On their new record, Wild Loneliness, McCaughan again asks a big question, though it’s less personal this time. Now that we seem to be cautiously creeping out from the worst of the pandemic, what kind of world do we want to live in? While McCaughan’s lyrics grapple with the realities of 2020 and 2021, Superchunk’s songs are upbeat and anthemic. On the opener “City of the Dead”, McCaughan recalls the empty streets of lockdown, though he manages to find a silver lining despite everything: “I’ll still make the coffee / And we still make the beds / And the kids are scarred but smarter.”

The lead single, “Endless Summer”, is a power-pop stunner that belies the grim subject matter. “Is this the year the leaves don’t lose their color?” McCaughan sings, sounding oddly upbeat. Behind him are Norman Blake and Raymond McGinley of Teenage Fanclub, two voices who’ve made a career out of making the dismal sound glorious. Even when McCaughan sounds more pessimistic, criticizing idiotic neighbors on back-half highlight “Refracting”, he’s aware that negativity is a waste of time: “I should direct my energy somewhere good / But it keeps refracting.”

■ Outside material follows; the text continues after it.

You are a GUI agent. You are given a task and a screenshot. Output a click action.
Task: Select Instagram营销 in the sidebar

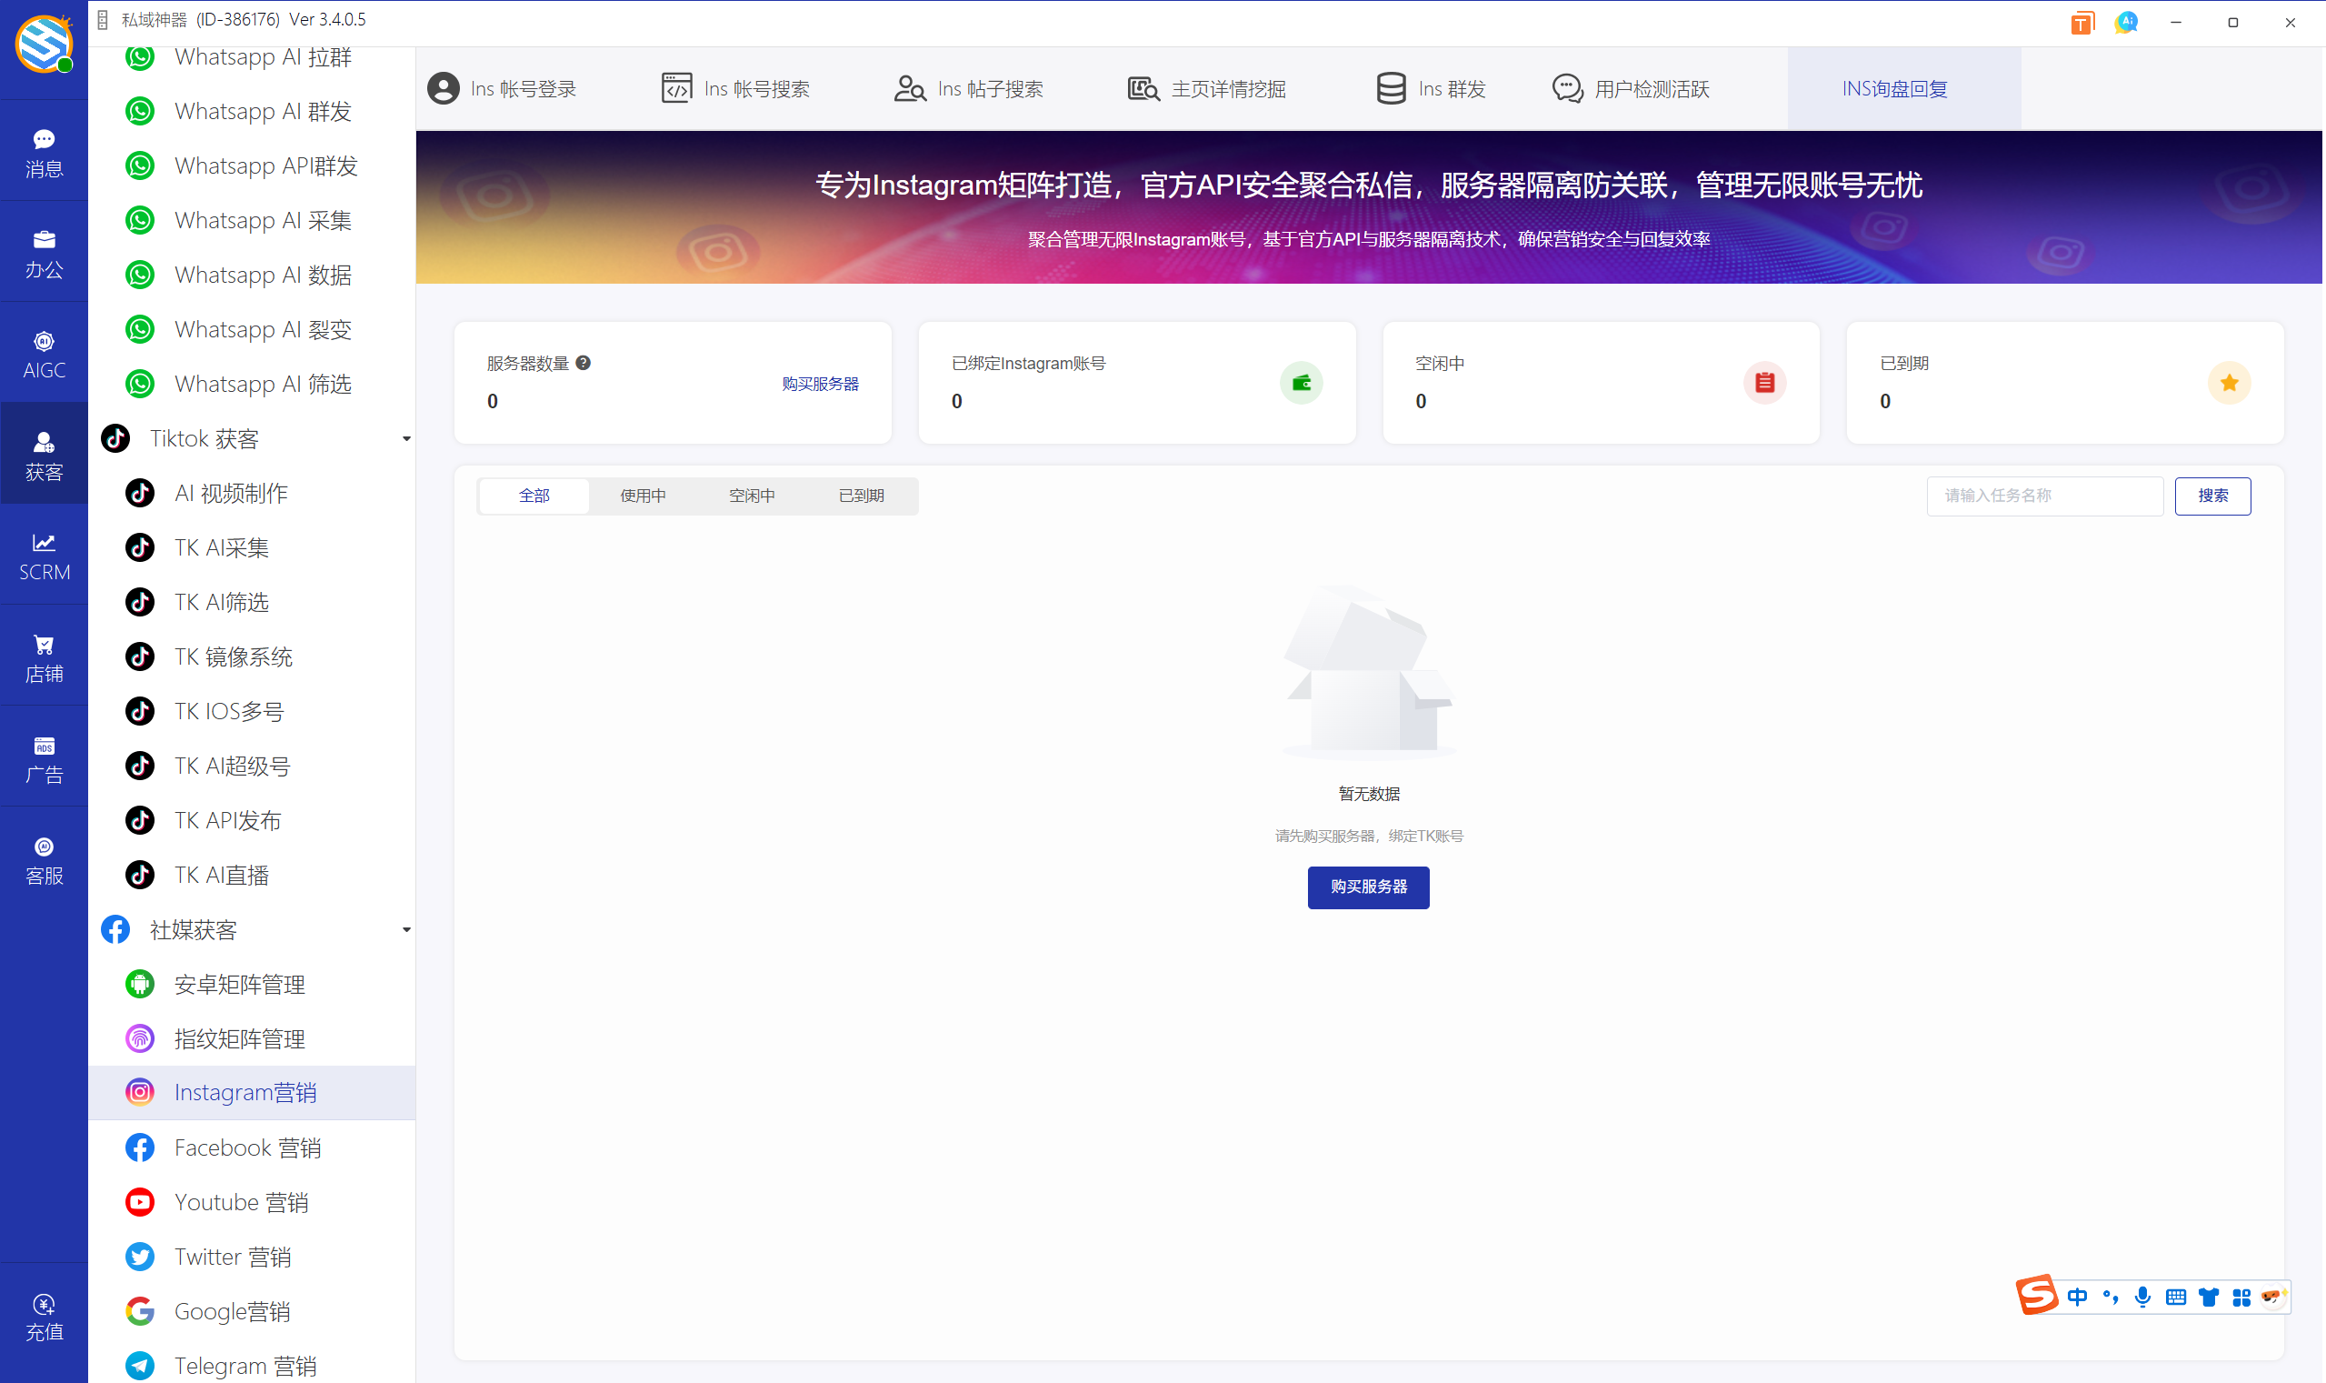tap(245, 1091)
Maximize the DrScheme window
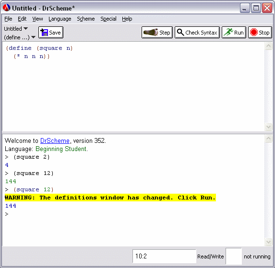 (x=256, y=8)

In some ways, Wild Loneliness feels like a course correction after 2018’s uneven What a Time to Be Alive, a Trump-era protest album that, like much of the Trump era’s protest art, struggled to critique something so obviously and brazenly grotesque. It’s challenging to hear Wild Loneliness without viewing it as a product of the pandemic, but hearing it as a political record is beside the point. McCaughan and company are trying to imagine the possibility of a better future, despite every bit of reality that suggests imagining such a thing is impossible. 

Back in April 2020, the novelist Arundhati Roy wrote about the unique opportunity that a global disruption provided. “Historically, pandemics have forced humans to break with the past and imagine their world anew. This one is no different,” she wrote. “It is a portal, a gateway between one world and the next. We can choose to walk through it, dragging the carcasses of our prejudice and hatred, our avarice, our data banks, and dead ideas, our dead rivers and smoky skies behind us. Or we can walk through lightly, with little luggage, ready to imagine another world. And ready to fight for it.”

It’s hard to remember the strange optimism of those early days of the lockdown. It’s even harder to imagine hanging onto that optimism considering the past two years. But after months upon months of bad news, it sure is tempting. When McCaughan sings, “We make the world when the old one dies,” I want to believe him.